Inklusion in der Lehrkräftebildung
Inklusion macht Schule stark. Wenn Unterricht adaptiv auf die Bedürfnisse jedes Lernenden eingeht, kann sich jede und jeder entfalten. Das bereitet auf eine vielfältige Gesellschaft vor, fördert Zusammenhalt und sichert faire Bildungschancen. Die Lehrkräftebildung übernimmt dabei eine Schlüsselrolle: Wir verankern Inklusion in Studium und Lehre, qualifizieren angehende wie berufstätige Lehrkräfte, entwickeln und erforschen wirksame didaktische Konzepte und bringen sie in die Praxis – im Austausch mit Schulen und Partnern.

Was bedeutet für uns Inklusion?
Inklusion bedeutet für uns, dass Studierende aller Lehrämter für den inklusiven Umgang mit Heterogenität vorbereitet werden sollen. Dabei finden alle Differenzlinien (z.B. kognitive, motivationale und affektive Voraussetzungen, Sprache, kulturelle und soziale Herkunft, Persönlichkeit, chronische Krankheiten, verschiedene sonderpädagogische Unterstützungsbedarfe) Berücksichtigung.

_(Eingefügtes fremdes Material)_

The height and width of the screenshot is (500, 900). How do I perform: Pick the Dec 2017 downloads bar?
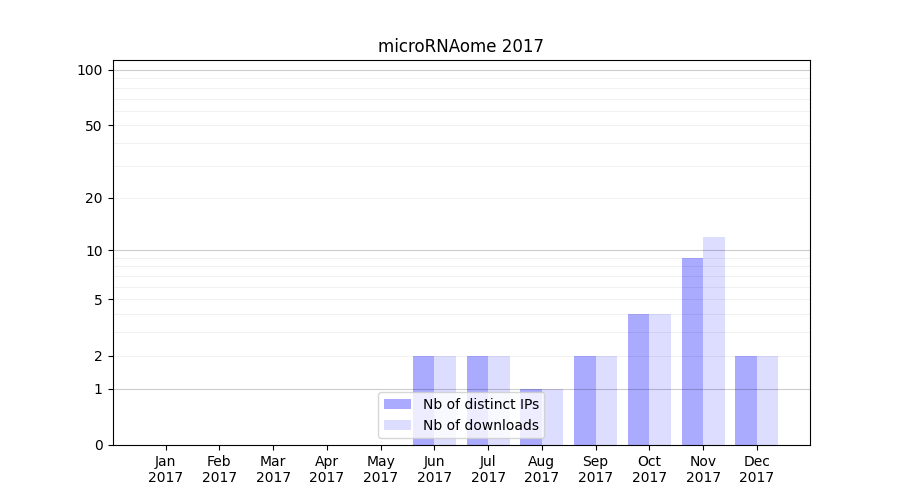[x=767, y=400]
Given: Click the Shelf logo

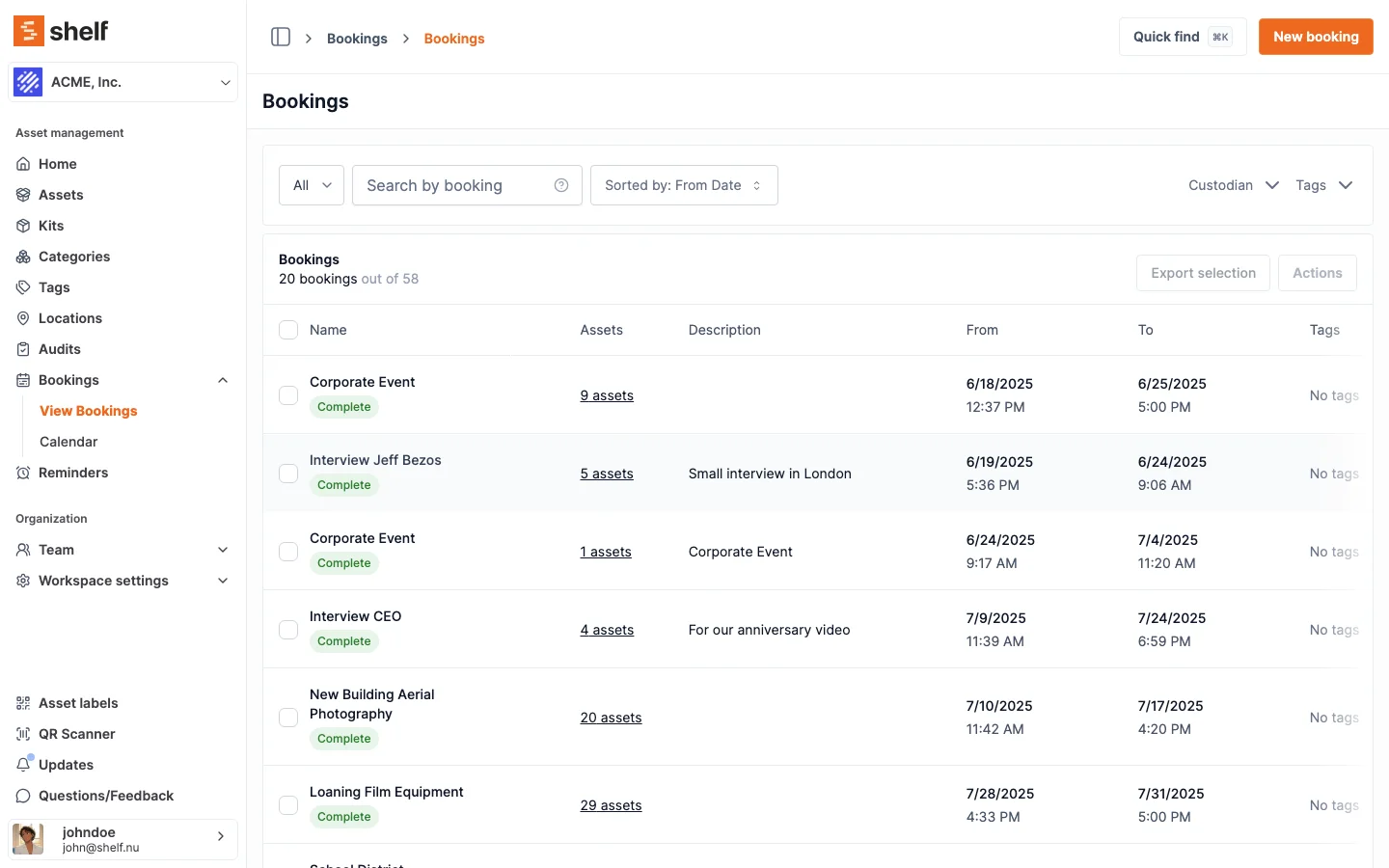Looking at the screenshot, I should tap(61, 31).
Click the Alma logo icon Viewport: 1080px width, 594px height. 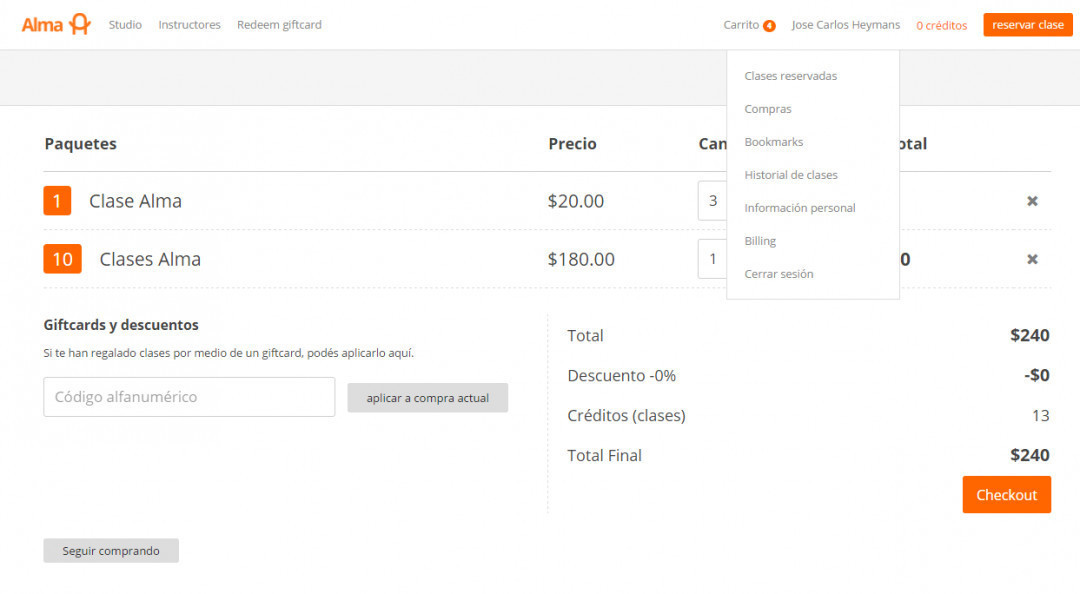[80, 25]
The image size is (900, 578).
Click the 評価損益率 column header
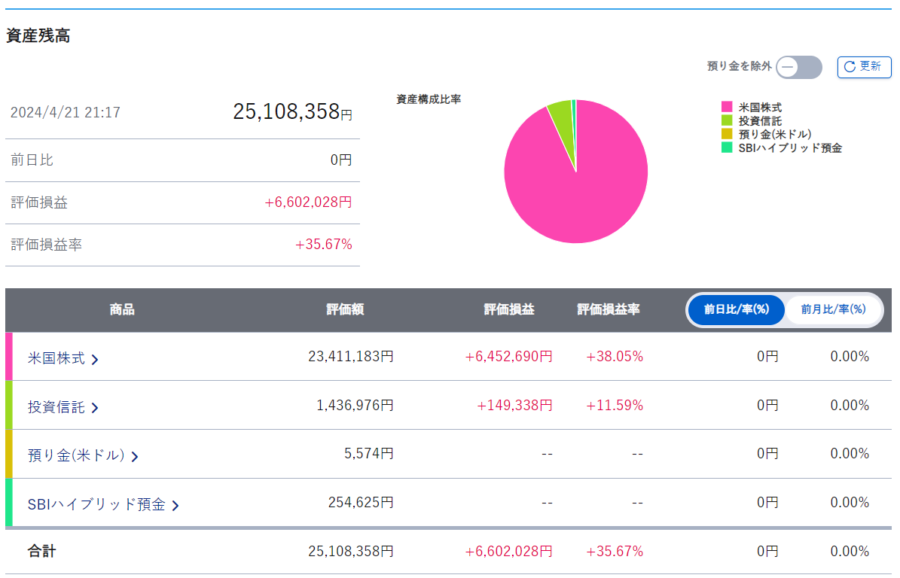(608, 310)
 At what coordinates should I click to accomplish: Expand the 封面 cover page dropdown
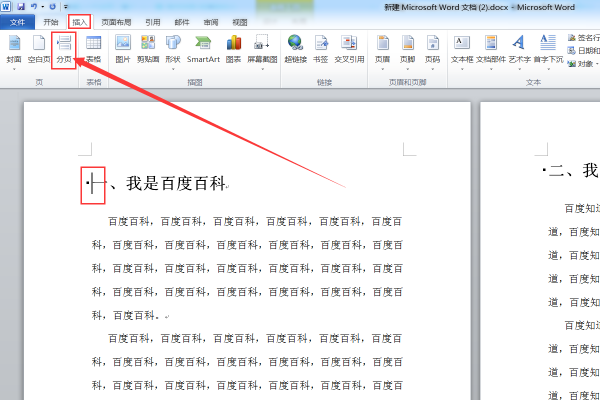13,68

Damit verwenden wir Inklusion nicht nur in einem auf sonderpädagogischen Förderbedarf bezogenen, sondern in einem weiten Verständnis. Während es in den bildungswissenschaftlichen Lehrveranstaltungen vorrangig um Basiswissen zu Inklusion und den Aufbau einer inklusiven Haltung geht, liegt in den fachdidaktischen Lehrveranstaltungen der Fokus auf der Frage, wie fachliches Lernen für ausnahmslos alle Schülerinnen und Schüler ermöglicht und unterstützt werden kann. Dabei werden theoretische Grundlagen, empirische Erkenntnisse und unterrichtspraktische Konkretisierungen in den Blick genommen. Darüber hinaus werden in den Fachwissenschaften inklusionsbezogene Themen fachspezifisch aufgegriffen.